Artists rendering of the Minotaur in the labyrinth beside Knossos the site of Crete's labyrinth , reconstructed. [J.V. Siry, 2014]
"Labyrinth -- one of the most fertile
& meaningful mythical symbols, the TALISMAN,
or the object of restoring health and freedom to a people at the center
of a sacred area."
The concept of a place (topos in Greek) is derived from ancient associations with deities or what Rene Dubos called the genii loci – a metaphysical quality found in a territory that distinguishes it from another, quite different region.
By the 1200s the word was taken into English from the Old French word for a room, enclosure, or spot.
By the mid 1300s the word place in English was used as a substitute for stow & stede, meaning a definite spot, location, or extent or an area.
In the late 1400s the word then referred to an inhabited place, town, or country. And by the 1580s the term referred to a grouping of houses in a town. [etymology of place.]
By that time, the concept of place is closely akin to the Dutch idea of landskyp, from which the English had derived the word landscape.
A view of Delft, and a street therein; Netherlands, Johannes Vermeer's 1660-1661 vision of this historic place.
"Gaia to the Greeks, Terra or Tellus to the Romans, the only known domicile for life is an unstable, not-exactly spherical arrangement of metal, mineral, gas, and water with a molten core, a viscous mantle and a hard but shifting crust. It is for the moment 29 percent rocky surface and 71 percent salt water, but these proportions are subject to small changes over short time scales, and quite big changes if you set the ticking of the clock to intervals of many millions of years."
The more interdependent relationships we discover, describe, and nourish, the greater
becomes our understanding of the ecological integrity of a place. All places have integrity. That is each piece fits or conjoins to another
part so that a functional whole operates to sustain more than the mere
sum of the constituent elements of a place.
Any inhabited place will reveal a different mixture of land and labor combining to form wealth.
Everything & everyone is related
to a precise place and to one another who share the area.
Christina's World, Andrew Wyeth, 1948: Oil on Canvas, MOMA, NYC.
" . . . at the age of about ten, I did something that I suppose a million others have done: I wrote my name in an exercise book, along with my house number and street. I then added the name of the suburb, and the city. Then, for good measure, I named the administrative region in which my city stood, and just to make sure, the country. And then –where did I imagine I might lose this book, and who would find it? – I wrote 'the Earth', and just in case that wasn't precise enough, I added 'the solar system'. . . and appended 'the universe'.

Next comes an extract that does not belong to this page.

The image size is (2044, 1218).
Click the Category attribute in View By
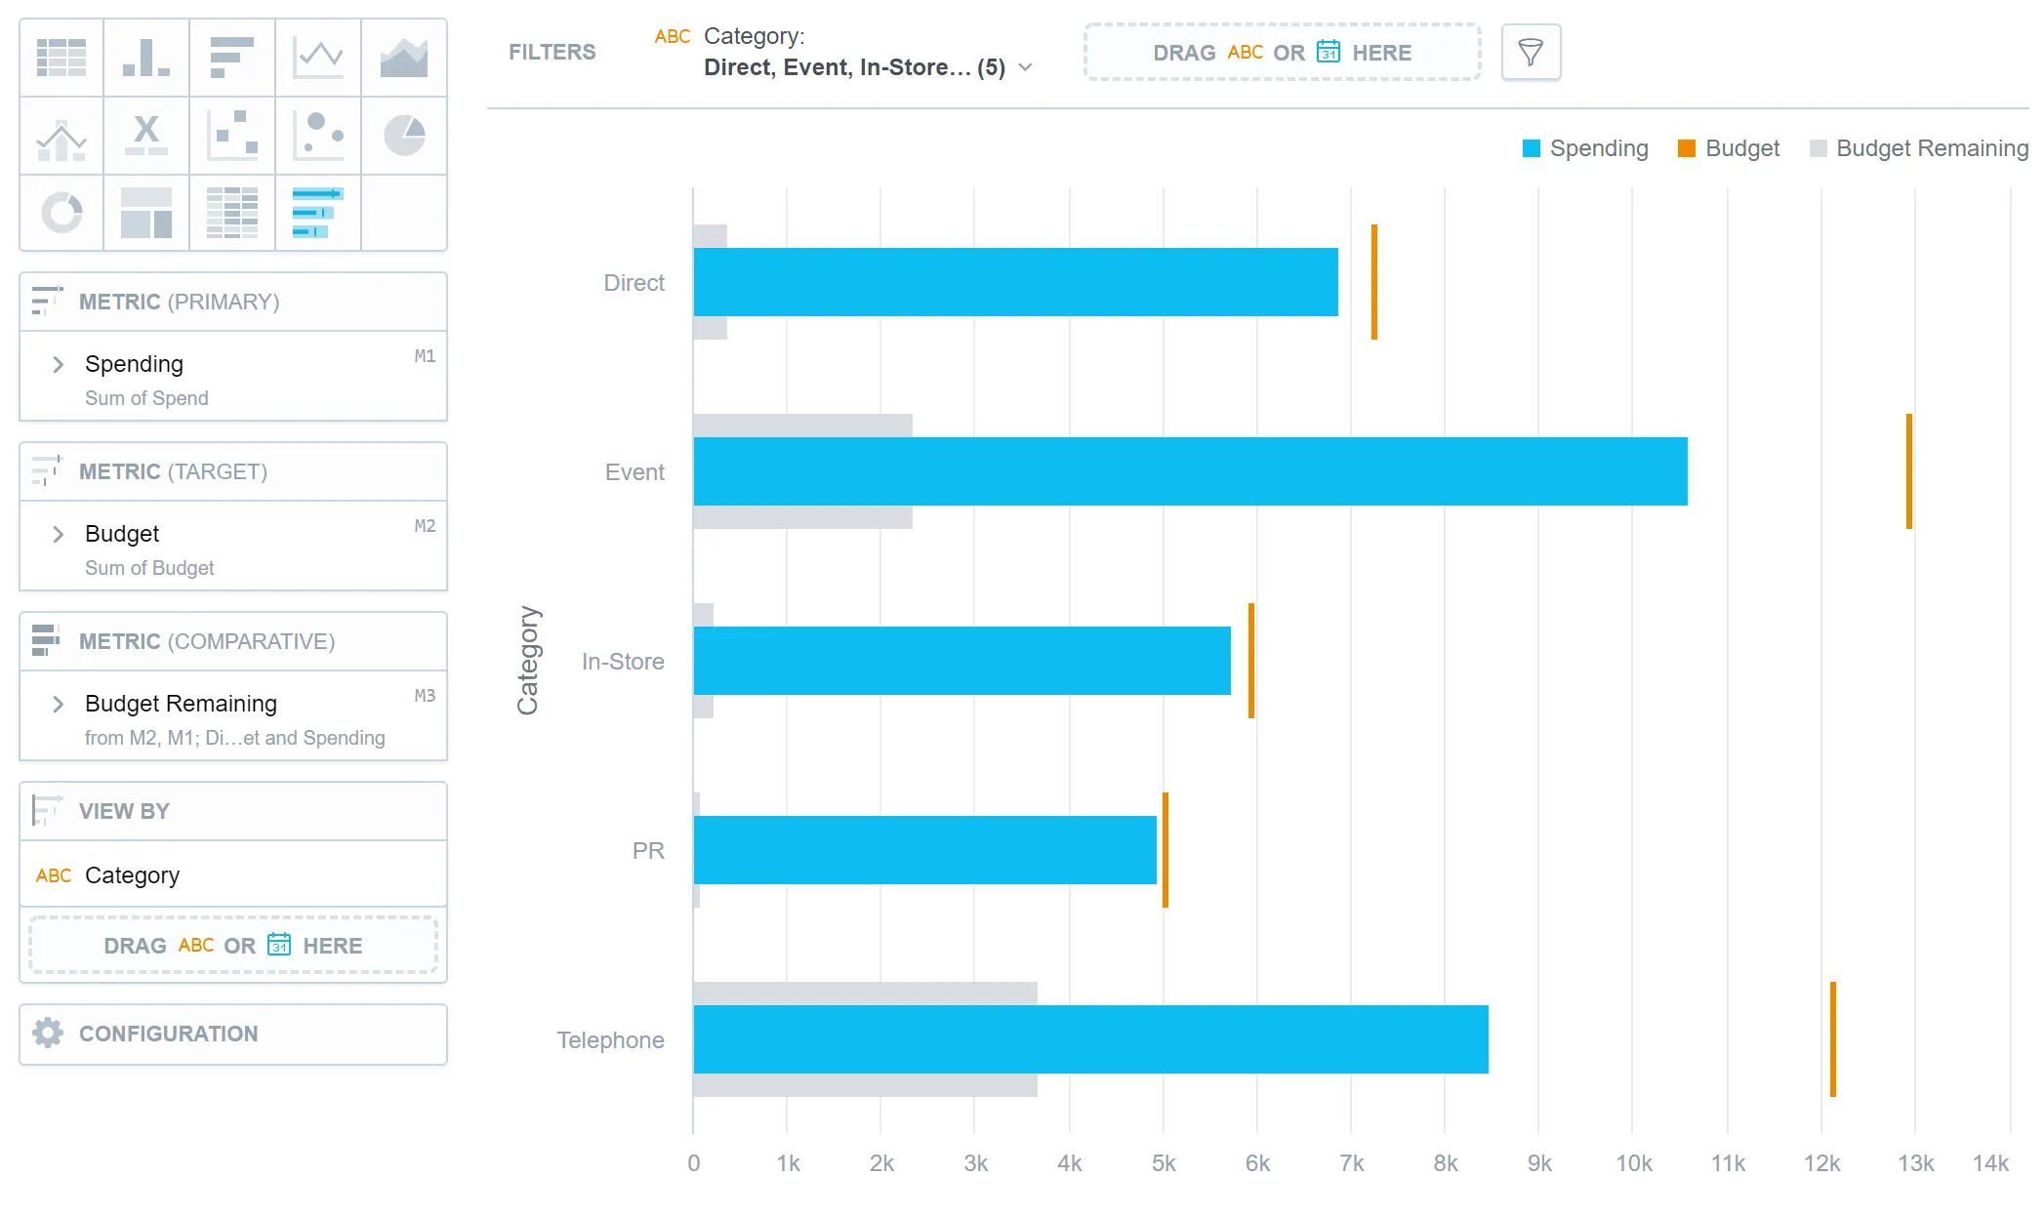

The significance of plants in defining a place and creating
livable places.
For example plants need soil, moisture, sunlight and
nutrients to live. By living these plants and plant communities produce oxygen which is used by anything
on earth that needs to respire. This oxygenated air is a gift in that as the plant's by-product
oxygen is given off in the process of making sugar with water, light, and carbon dioxide.
The giant Sequoia tree
of the Sierra Nevada mountains, California, like all plants provides several benefits by growing, but clearly identifies a particular place.